__Data__.
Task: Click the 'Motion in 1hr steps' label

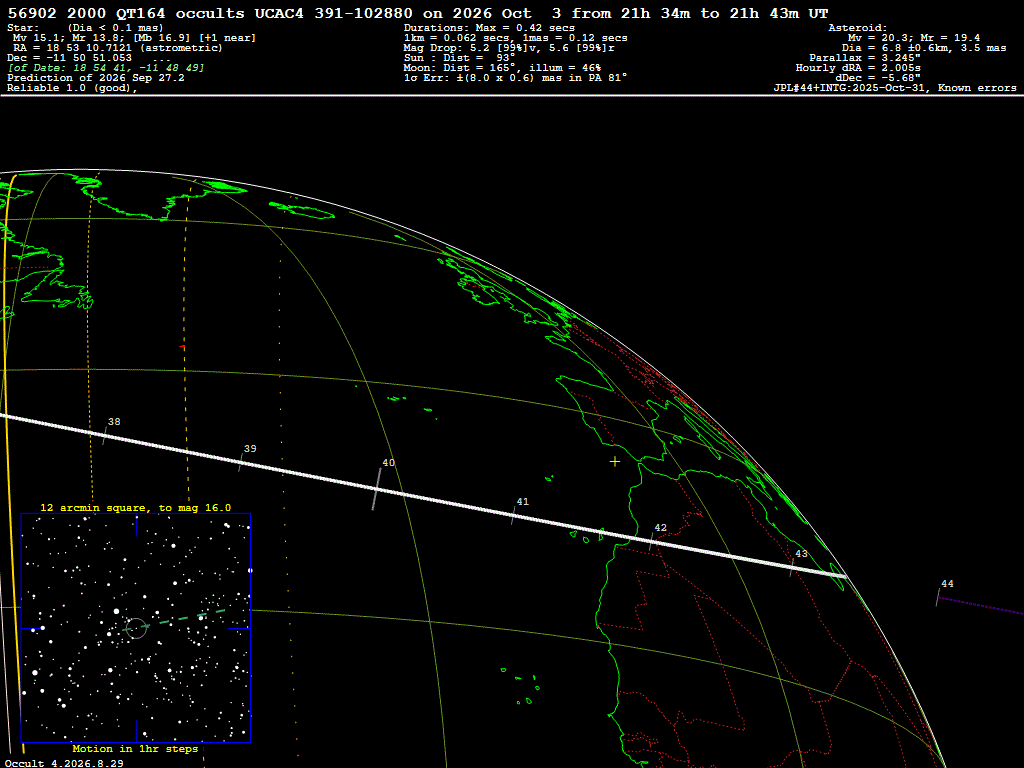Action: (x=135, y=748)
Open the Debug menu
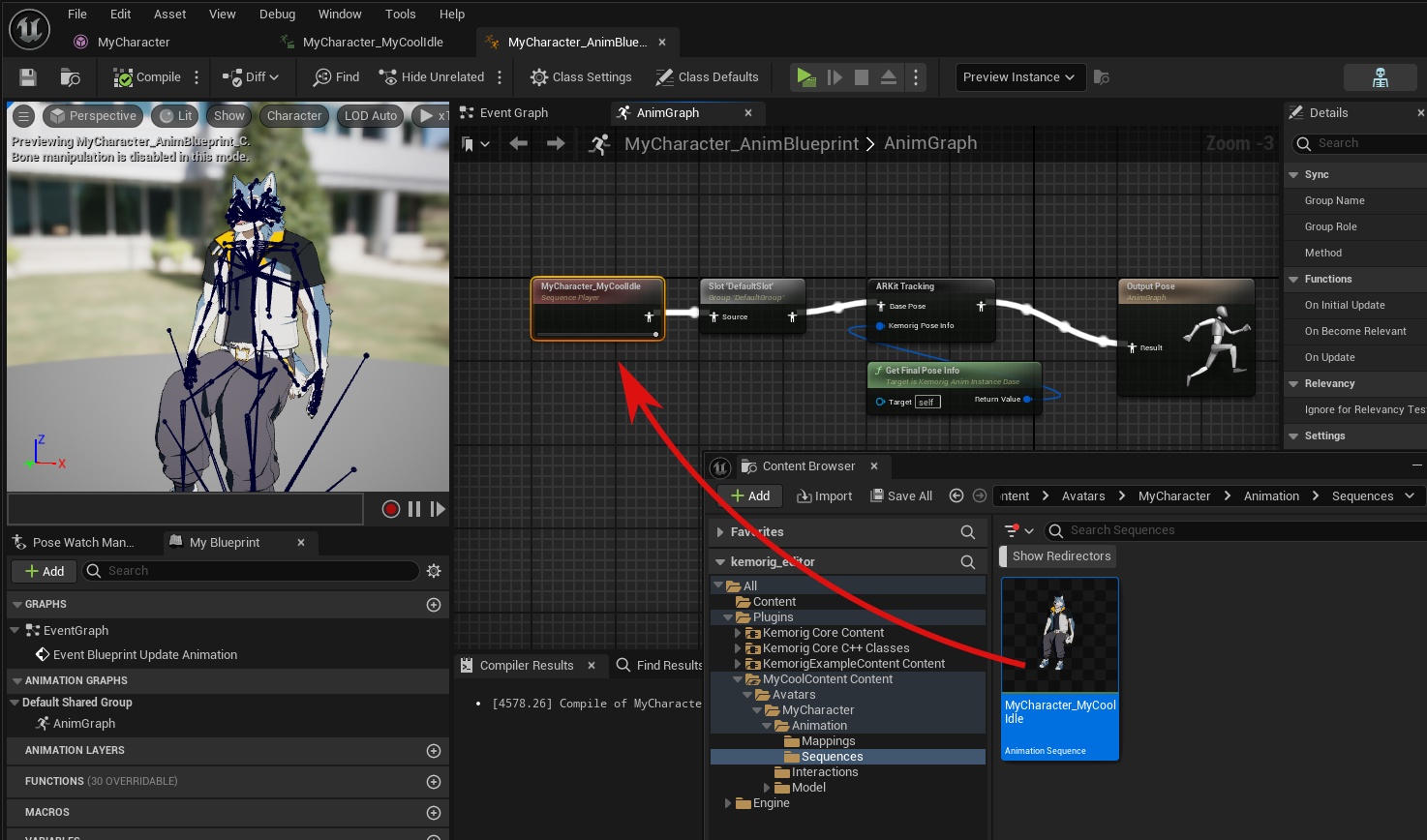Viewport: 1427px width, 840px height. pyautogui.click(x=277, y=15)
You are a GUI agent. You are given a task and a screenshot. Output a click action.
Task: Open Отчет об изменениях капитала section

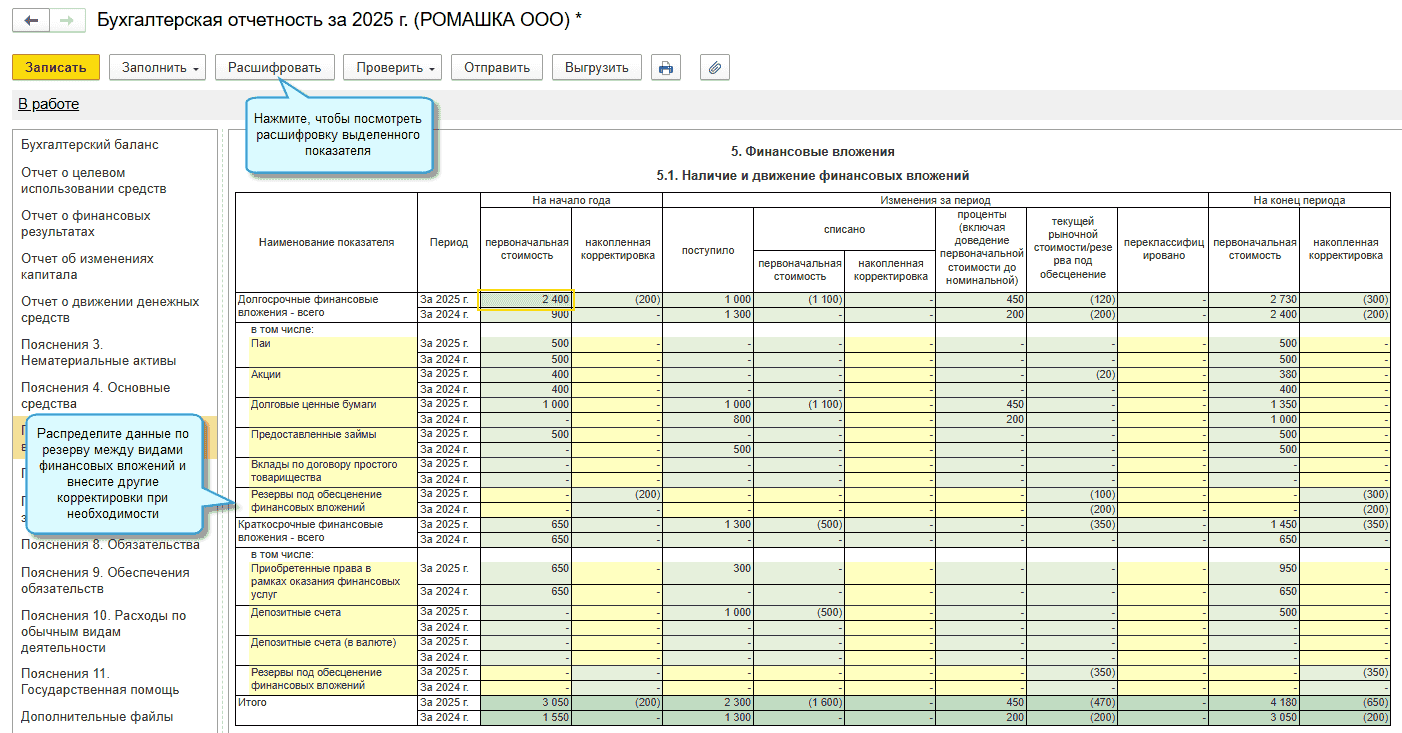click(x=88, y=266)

__Problem to solve__. Please give these lines again with "Open" swapped for "Show" and everything else unchanged, leaving out the pictures.

__Completed task__.
Task: Click the 'Motion in 1hr steps' label

Action: (x=135, y=748)
Show the Debug menu
Viewport: 1427px width, 840px height. pyautogui.click(x=277, y=15)
You are a GUI agent. You are given a task and a screenshot. Output a click action.
Task: Show Отчет об изменениях капитала section

click(x=88, y=266)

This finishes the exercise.